Киев, население которого до войны составляло около 1 миллиона человек. К моменту занятия города гитлеровцами в нем оставалось более 400 тысяч человек. В ноябре 1943 года после освобождения в городе осталось не более 180 тысяч человек.

Минск, население которого до войны составляло более 250 тысяч человек. На момент освобождения в нем оставалось не более 37 тысяч человек.

Харьков. Население города за два года оккупации сократилось почти на 700 тысяч человек, и к моменту освобождения 23 августа 1943 года в городе осталось около 190 тысяч жителей.

Во всех этих городах были уничтожены практически все предприятия, институты, кинотеатры, музеи, более половины жилого фонда. В каждом из этих городов десятки тысяч человек стали жертвами карательных операций, еще десятки тысяч погибли от голода и болезней, сотни тысяч были угнаны на принудительные работы в Германию.
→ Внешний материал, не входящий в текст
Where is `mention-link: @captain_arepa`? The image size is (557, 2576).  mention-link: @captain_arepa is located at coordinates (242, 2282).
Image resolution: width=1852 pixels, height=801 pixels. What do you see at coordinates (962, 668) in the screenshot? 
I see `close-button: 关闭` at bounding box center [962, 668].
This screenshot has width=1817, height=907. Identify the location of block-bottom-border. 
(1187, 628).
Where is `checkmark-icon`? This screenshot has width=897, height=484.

При этом нацисты ни одному из перечисленных городов не придавали такого символического значения, как Ленинграду.

Его участь должна была стать во сто крат ужаснее.

Ариадна-Ада Васильевна Чеснокова-Торчинова, жена гизельца Заурбека-Жараби Инарикоевича Торчинова, принадлежала к той части наших советских людей, которые сообща, не щадя собственной жизни, внесли свой вклад в нашу Победу, они не отдали врагу Ленинград и нашу Родину – Советский Союз.

А после войны, начиная с 1946 года, родным для ленинградки Ады стали сначала Кадгарон, потом Гизель и Владикавказ.